Eventually, one of Jules' drug binges leaves Baby alone for over a week. Jules is barely an adult and Baby often waffles between viewing him as her father and as a fun junkie friend. When he goes missing, though, she gets scared for him and, after wandering the streets looking for him, she gets picked up by Child Services and placed in a foster home while Jules goes to rehab.
Baby's foster home (not the last one she ends up in) is outside of Montreal, cutting her off from the rhythms and life that she knows. For the first time in her life she has actual adults in her around her, as well as pseudo-siblings. She hates it for a while and misses Jules, but it seems that just as she's getting her life together he comes back to get her, promising that everything will be better.
Of course, it isn't. Jules is an addict who is too sad when sober to ever really leave heroin behind. After noticing Alphonse, the local pimp, paying attention to Baby (who's about 13 at this point), Jules starts lashing out at her. As the violence escalates and Jules starts spying on Baby and going through her meagre belongings she runs away to the supposed safety of Alphonse. She tries to return to Jules a few days later, but when the door is locked she assumes he has abandoned her in disgust.
So Baby returns to Alphonse. But once their life together gets going, she realizes he isn't as wonderful as she thought. Eventually he convinces her to start turning tricks. Then, Alphonse convinces Baby to try heroin, at which point there's no turning back.
Baby is still going to school throughout all of this. She's a pretty good student, actually, and befriends Xavier, an odd boy who is also a bit of an outcast. As her life with Alphonse devolves into more of a pimp-trick relationship, Baby draws closer to Xavier and they start secretly dating. One day, Alphonse comes home to find Xavier and Baby together in his hotel room. Furious and high, he beats both Baby and Xavier and, after sending Xavier out, steals Baby's heroin. The next morning, she wakes up to discover Alphonse has died of an overdose.
Not knowing what else to do, she heads for a men's shelter where she has heard Jules is staying. She finds him, sober, in the dining hall and he tells her he found a job and a place for them to stay outside the city and, ready to start over, they catch the bus together.
Lullabies for Little Criminals was pretty controversial when it came out (and might still be). Reading about a 12-year-old prostitute is no easy thing, especially because O'Neill doesn't shy away from descriptions that place you in the room with Baby, making you just another adult complicit in her messed up life. But because of how fully realized Baby's voice is, O'Neill never strays outside of what you can believe might happen to her.
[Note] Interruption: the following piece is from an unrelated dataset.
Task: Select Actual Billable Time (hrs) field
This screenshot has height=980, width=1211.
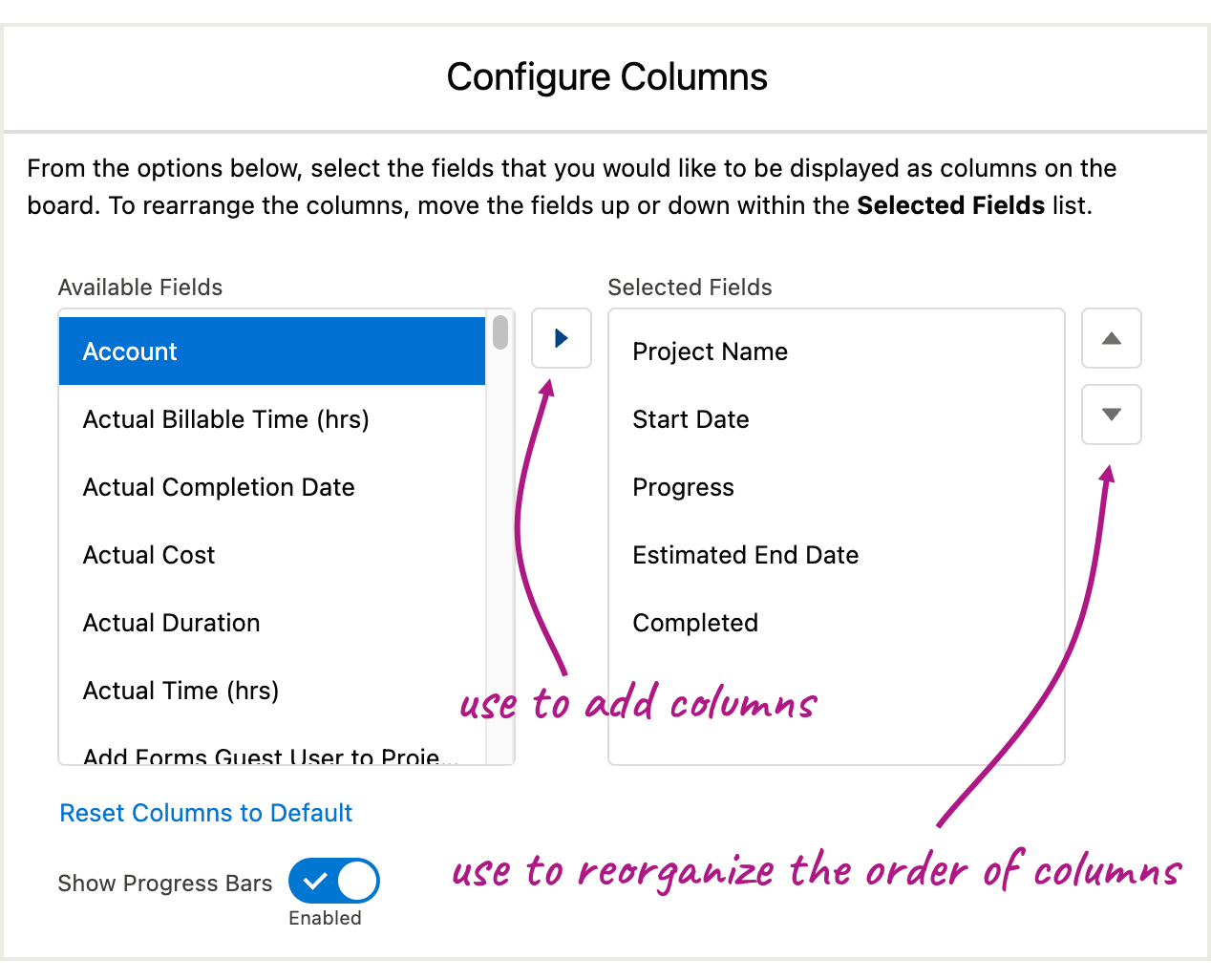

As matter-of-fact as Baby is when she's describing Jules or Alphonse or one of the men who pay little girls for sex, she's never looking for sympathy from the reader. Rather, she's telling you her story in the kind of blunt way only a child can.
For a relatively short novel, O'Neill fits a lot in. When I saw her read from
Lullabies last year I was captivated by the way she described being high: the way Baby sees things is fairly particular throughout the novel, but especially so when she's describing dead flies and window glass while stoned on heroin. And, really, I think it's those moments of clear honesty that keep the book from being totally bleak. It's a depressing subject on the surface, but once you get into Baby's life it seems full of hope, or at least beautiful insight, and that buoys the story. Baby is not just another lost kid; whatever she's going through she experiences with her eyes open, taking in the world the way she lets you take in her life. And it seems clear that anyone with that much self-awareness can never really be beyond recovery.